*Exercise goal*. Only the lines from the line holding "You are a computer-use" through the final line of the entries below are to be returned, exactly as they stand.

*Material for this task*.

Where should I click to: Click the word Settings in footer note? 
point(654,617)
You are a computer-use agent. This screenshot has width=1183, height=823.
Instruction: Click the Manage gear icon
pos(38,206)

*Expected answer*.
You are a computer-use agent. This screenshot has width=1183, height=823.
Instruction: Click the Manage gear icon
pos(38,206)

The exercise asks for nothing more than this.